> **Aim of the task**
Leave out any picture and return the remaining listing below exactly as given.
(Materials provided)
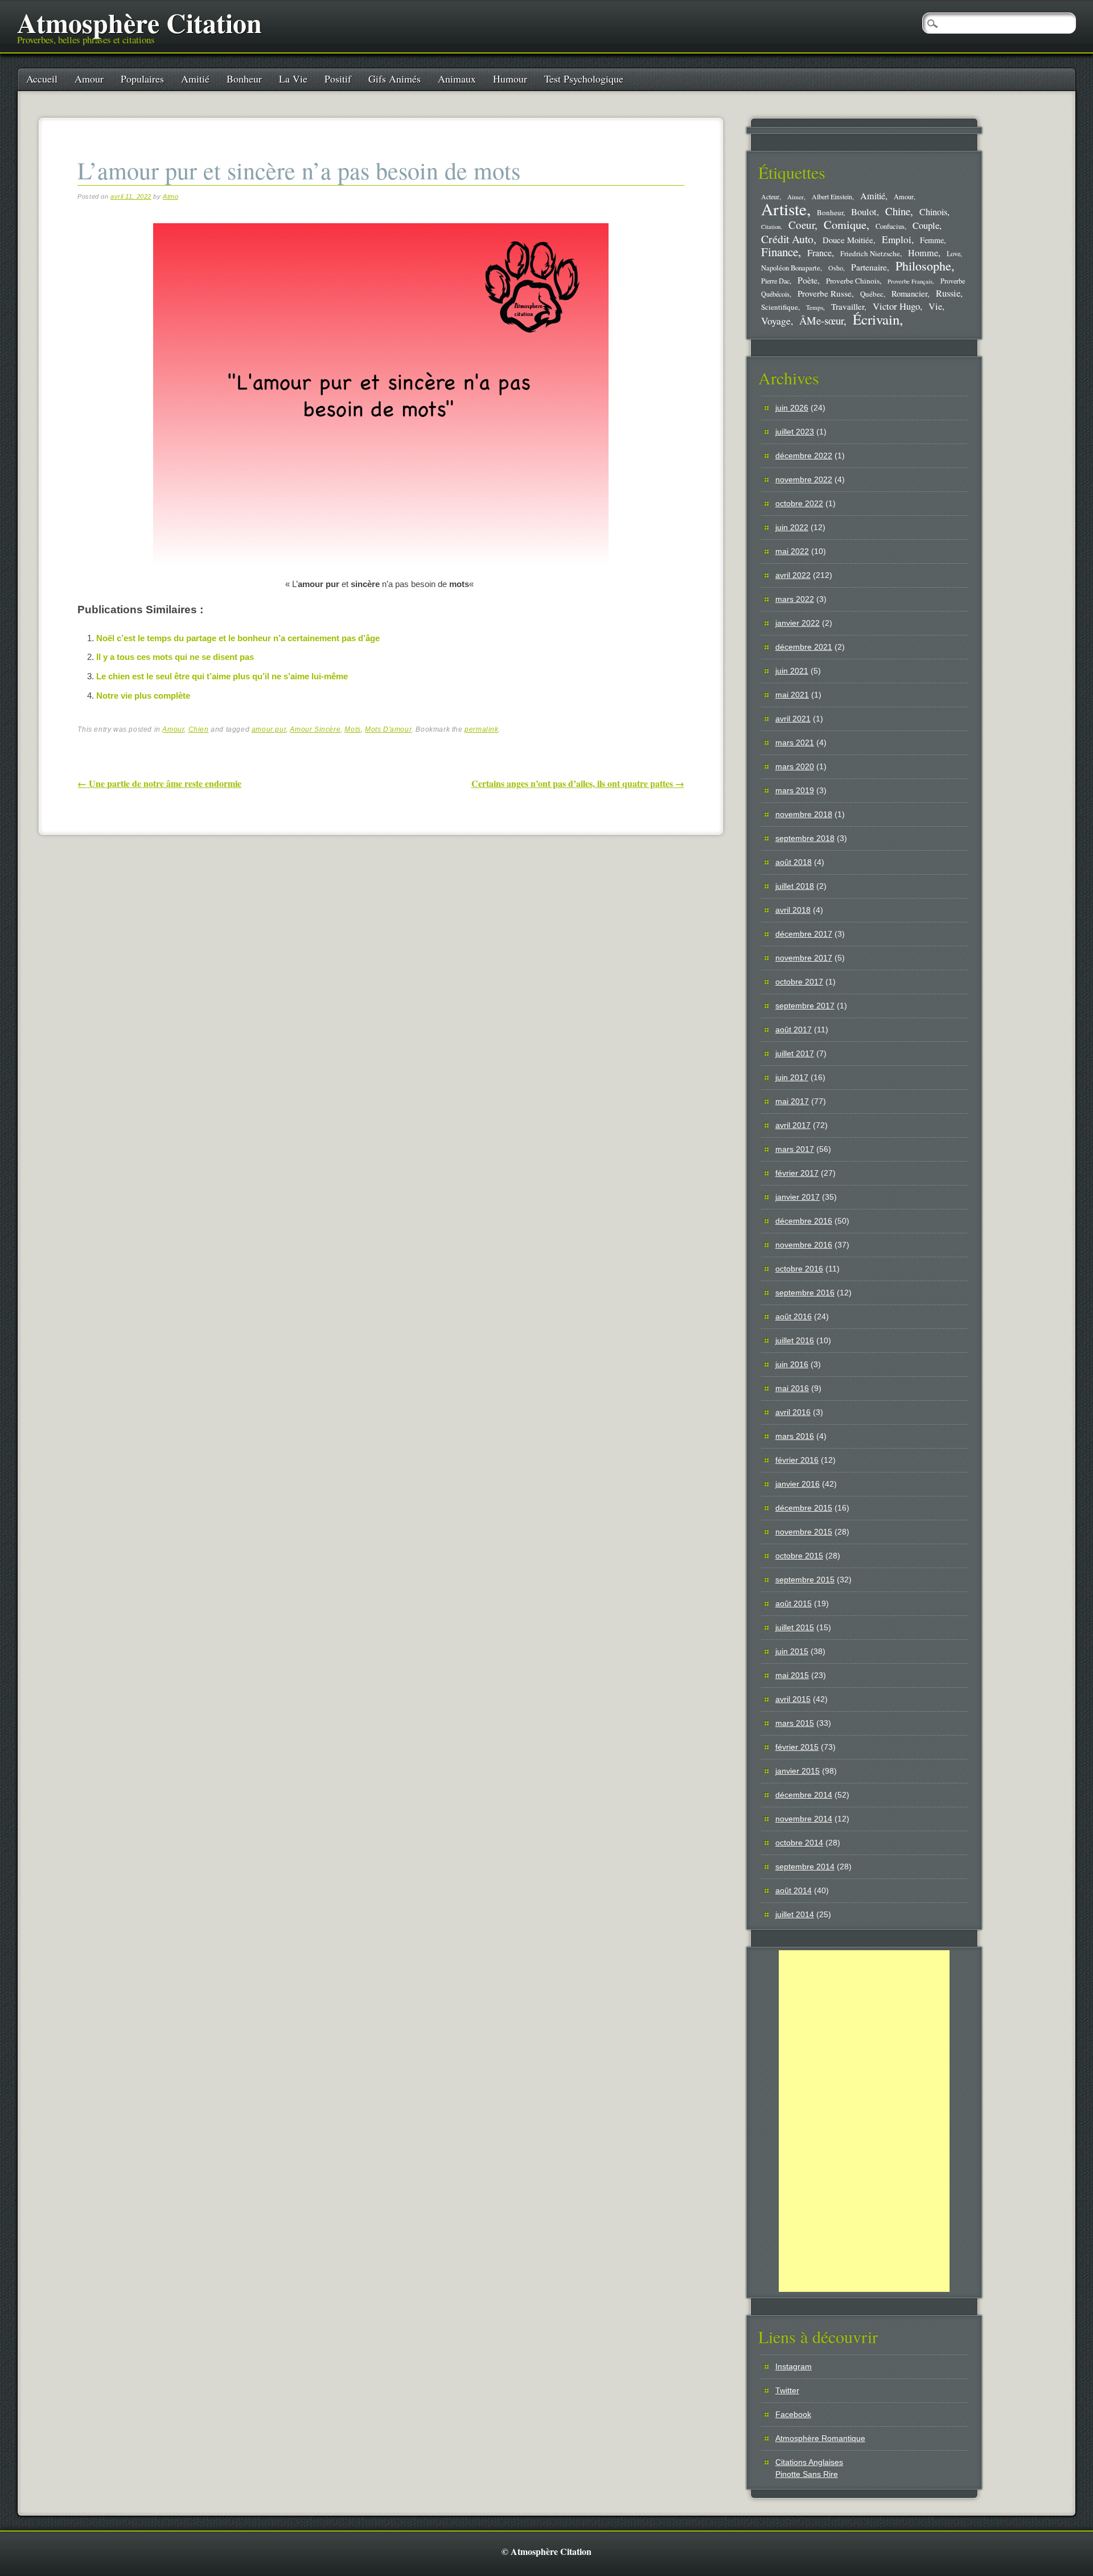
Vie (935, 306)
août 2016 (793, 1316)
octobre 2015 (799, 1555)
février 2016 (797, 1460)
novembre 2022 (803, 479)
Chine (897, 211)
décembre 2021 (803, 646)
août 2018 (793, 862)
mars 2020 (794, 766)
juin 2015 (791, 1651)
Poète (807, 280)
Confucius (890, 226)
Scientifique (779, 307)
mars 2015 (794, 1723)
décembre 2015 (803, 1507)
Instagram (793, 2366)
(End Materials provided)
> **Output for this exercise**
Vie (935, 306)
août 2016 (793, 1316)
octobre 2015 (799, 1555)
février 2016 (797, 1460)
novembre 2022 (803, 479)
Chine (897, 211)
décembre 2021 (803, 646)
août 2018 (793, 862)
mars 2020 (794, 766)
juin 2015 (791, 1651)
Poète (807, 280)
Confucius (890, 226)
Scientifique (779, 307)
mars 2015 (794, 1723)
décembre 2015 (803, 1507)
Instagram (793, 2366)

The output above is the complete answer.